> _Text provided_:
========

It's a tradition in some parts. Get over yourself.


----------



## BTSyndrome (Jul 21, 2008)

nyvram said:


> that wasn't what i was asking..did u read what i said about the support vehicles that ride along and provide hydration during the ride?
> 
> nobody reads anymore.


It sounds like you can handle the effort part...

Just put them all in there place......
Show up in the lounge Vegas kit (or jorts) wearing a camelback with enough fluids for the entire 100 miles, 
constantly asking every 10ish mins how many miles till it's over, while never taking a pull. 
Then sprint around for the WIN!!


----------



## pretender (Sep 18, 2007)

If the weather weren't too hot, a camelbak would be a great idea. Figure roughly 24oz per hour, a small camelbak covers 2 hrs and 2 bottles 2 hrs. 

You'd have to take a little joking around from the fashion police, of course.


----------



## speed metal (Feb 8, 2007)

There is snotty elitist in every sport. I've been cussed in mountain bike races, motocross races and road races. I don't pay any attention to it. 
A friend and I discussed this a while back I think some riders are easier irritated because the body and mind is under stress due to the exertion being put out. I think we all are more irritable when we are stressed.


----------



## dave2pvd (Oct 15, 2007)

I can tell you the typical set-up for the ones near me are: 4 big bottles. 2 in cages, 2 in pockets. Occasionally, you'll see the saddle-mounted cages deployed.

There's always a pee-stop. The elders make the call for when we stop.

A big breakfast, 3 Clif bars, some Clif Shots, 2 Clif Bloks. Sounds like a commercial, I know.

The bottles are 2x water and 2x Powerbar - watered down.


----------



## BassNBrew (Aug 4, 2008)

OnTheRivet said:


> People who "race" centuries are pathetic, not elitist.


Come tell that to the Cat 1s who race the Mt Mitchell or BS&G centuries. There aren't alot of mountain road races so when an event with closed intersections comes up, the best come out to compete.


----------



## nyvram (Apr 11, 2002)

BTSyndrome said:


> constantly asking every 10ish mins how many miles till it's over, while never taking a pull.
> Then sprint around for the WIN!!


 :lol:

wouldn't every 5 miles be more effective?


----------



## Terex (Jan 3, 2005)

Stay in the drops, or if on the hoods, keep forearms parallel to minimize wind resistance the whole ride.

The feeding tips posted are good. And remember, you're only going to be on the bike for 4 hrs.....

(Electroloading with Pedialyte, eh?? Hadn't thought of that. The grand kids will never miss it...)

========

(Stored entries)

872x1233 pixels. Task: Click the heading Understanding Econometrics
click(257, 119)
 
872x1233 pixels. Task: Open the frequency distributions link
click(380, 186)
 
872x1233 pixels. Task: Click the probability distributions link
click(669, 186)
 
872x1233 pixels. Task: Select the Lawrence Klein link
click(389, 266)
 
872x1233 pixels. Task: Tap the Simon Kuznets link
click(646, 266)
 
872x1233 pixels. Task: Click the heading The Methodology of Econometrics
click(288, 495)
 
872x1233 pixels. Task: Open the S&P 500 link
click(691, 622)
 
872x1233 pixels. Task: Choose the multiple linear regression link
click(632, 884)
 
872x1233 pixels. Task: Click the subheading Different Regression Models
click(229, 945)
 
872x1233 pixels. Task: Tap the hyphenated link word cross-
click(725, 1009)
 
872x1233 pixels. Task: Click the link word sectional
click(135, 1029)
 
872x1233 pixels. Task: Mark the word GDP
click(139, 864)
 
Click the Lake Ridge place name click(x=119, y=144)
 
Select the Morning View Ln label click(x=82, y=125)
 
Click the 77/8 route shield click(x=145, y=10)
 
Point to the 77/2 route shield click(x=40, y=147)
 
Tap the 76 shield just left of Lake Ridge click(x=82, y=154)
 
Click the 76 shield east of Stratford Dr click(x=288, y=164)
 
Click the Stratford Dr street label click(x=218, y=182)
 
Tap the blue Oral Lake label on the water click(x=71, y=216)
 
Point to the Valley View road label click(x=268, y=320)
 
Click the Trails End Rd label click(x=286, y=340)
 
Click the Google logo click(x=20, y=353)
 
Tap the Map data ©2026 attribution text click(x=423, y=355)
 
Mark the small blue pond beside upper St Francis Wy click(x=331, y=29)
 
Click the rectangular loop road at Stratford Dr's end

========

> _Exercise requirements_:
(a) In the forum thread on century rides, how much fluid per hour does pretender say to figure?
(b) Go on with the forum thread on century rides from the point where it stops.

> _Answers to the exercises_:
(a) Roughly 24 oz per hour.

(b)
----------



## atpjunkie (Mar 23, 2002)

*stay in the front 3rd*



nyvram said:


> yes its quite a challenge..and unique for sure. its a pretty flat route which is why its billed as the nation's fastest century.
> 
> the 25mph challenge is definitely an interesting twist..the peloton sheds riders all the way to the end..so there's a slight chance if you get dropped at 90 miles and the time is well under 4 you might still make it.
> 
> the fact the ride organizers talked to police into doing the 'rolling barricade' for stop signs and traffic lights (for the fast peloton) is also very very cool.


close enough to not get spit but not so close you'll take too many pulls
have a gel every 40-45 minutes. Have a bar every 90. Have 1 water bottle H20 1 with a sport drink. Keep them filled however you can. Don't wait to eat/drink. If you have a large number of strong riders you can easily suck wheel @ 25 mph for 4 hrs. My ride tomorrow isn't a century but the pace rarely drops below 26 and is usually in the 28-32 mph range.
If you take a pull, don't stay so long you get gasses and blown out the back


----------



## EMB145 Driver (Aug 17, 2006)

nyvram,

I know several of those guys in the elite peloton. They are all good folks and all take this ride very seriously as one of their A type events of the year. As you know it's not your average century at the front end, as no one is there to just ride 100 miles, they are there to attempt to set a record.

Here's an article from the record setting 2008. http://davidavery.wordpress.com/200...side-the-elite-peloton-–-september-20th-2008/ I know one guy in the picture, he rarely races but is one of the fastest guys around. One of the other guys in the picture was on the 1996 US Olympic Cycling team, and he rides it every year. Elitist, perhaps. Elite, definitely.


----------



## nyvram (Apr 11, 2002)

no it wasn't those guys..emb..in fact the guys who rode it today were AWESOME. it was others (non racers) who kept telling me i couldn't do it and it was dumb to try and i had no business doing it.

oh well..i finished with the front group! one of your teammates was pulling the whole time it seemed like..i did my share of work until the last 20 miles or so when i simply had nothing left in the tnak.

3:51!

Bike Ride Profile | Sunrise Century near Clarksville | Times and Records | Strava


----------



## EMB145 Driver (Aug 17, 2006)

nyvram said:


> no it wasn't those guys..emb..in fact the guys who rode it today were AWESOME. it was others (non racers) who kept telling me i couldn't do it and it was dumb to try and i had no business doing it.
> 
> oh well..i finished with the front group! one of your teammates was pulling the whole time it seemed like..i did my share of work until the last 20 miles or so when i simply had nothing left in the tnak.
> 
> ...


Very Nice!!! I'm not sure who went out to ride it today, but I'm sure I'll hear about it.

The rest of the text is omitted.